Breathe out as you lift or push, and breathe in as you relax. For example, if you are doing leg lifts, breathe out as you lift your leg and breathe in as you lower it. This may not feel natural at first, and you probably will have to think about it as you are doing it for some time.
Muscle soreness lasting up to a few days and slight fatigue are normal after muscle-building exercises. Exhaustion, sore joints, and unpleasant muscle pulling aren’t. These last three symptoms mean you are overdoing it.
None of the exercises you do should cause pain. The range within which you move your arms and legs should never hurt.
The following exercises are a 30-minute home weight-training workout. When you start, do 2 sets of 8 repetitions of each exercise before repeating on the other side.
Immediately stop any exercise with the dumbbells that causes you pain, especially in the shoulder or back. Check with your healthcare provider if this happens.
Lie on an exercise ball with dumbbells resting on each thigh. Lift dumbbells to your shoulders with your palms facing forward. With your elbows to the sides, press dumbbells up until your arms are fully extended. Lower dumbbells and repeat.
Lie face down on the ball with dumbbell in hand and straighten your arm. Then pull the dumbbell toward your upper chest with your elbow leading.
Place the ball between the wall and the lower part of your back. In each hand, hold a dumbbell with your arms by your sides. Stand with your feet shoulder-width apart and slowly squat like you’re about to sit in a chair, allowing your back to follow the roll of the ball.

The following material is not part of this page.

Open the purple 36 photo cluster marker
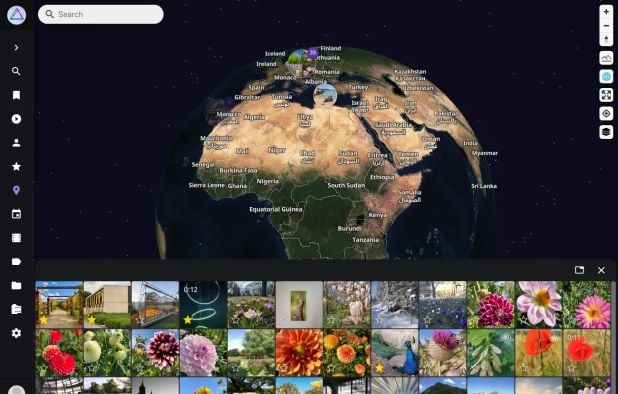This screenshot has height=394, width=618. [313, 52]
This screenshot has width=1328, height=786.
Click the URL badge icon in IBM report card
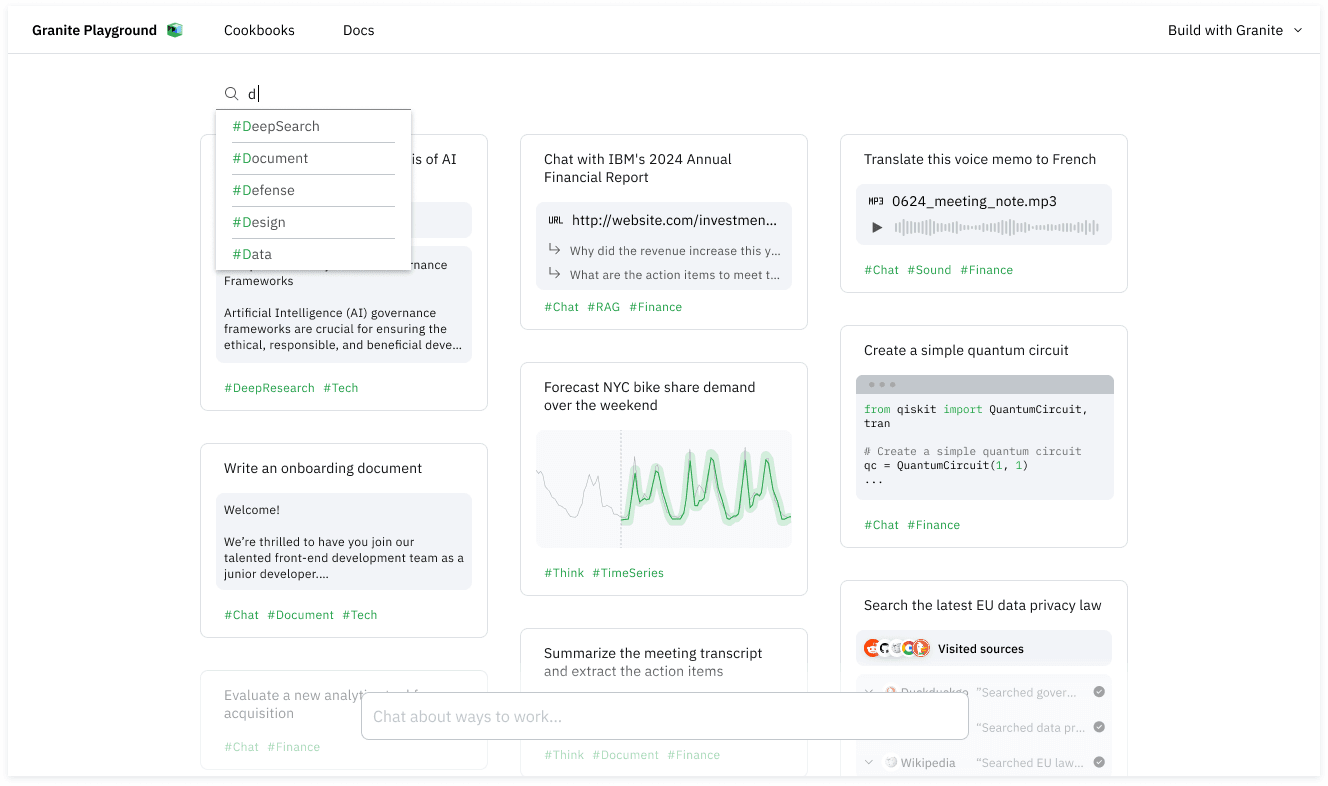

Stop when your thighs become parallel to the floor. Then push up to return to a standing position.
Lie on the floor face up. Place your calves on the ball, about 8 inches apart. Keep your arms on the floor, away from your body. Tilting your pelvis forward, raise your hips as high as possible and contract your buttocks when you reach the top. Lower your buttocks and relax.
Sit on the ball or stand with your feet shoulder-width apart, holding dumbbells at shoulder height. Grasp dumbbells with your palms facing forward. Slowly push them toward the ceiling, stopping before your elbows lock. Then slowly lower them to shoulder height.
Stand with your back straight, dumbbells hanging by your sides. With your palms facing upward, curl both dumbbells at the same time toward your shoulders. Then slowly lower the weight, turning your palms so they’re facing each other at the bottom of the exercise.
As you get stronger, the exercises may get easier. To keep moving toward your goal:
Gradually increase the amount of weight you use to build strength.
When you are able to lift a weight between 8 to 15 times, you can increase the amount of weight you use at your next session.
Here is an example of how to progress gradually. Start out with a weight that you can lift only 8 times. Keep using that weight until you become strong enough to lift it 12 to 15 times. Add more weight so that, again, you can lift it only 8 times. Use this weight until you can lift it 12 to 15 times, then add more weight. Keep repeating.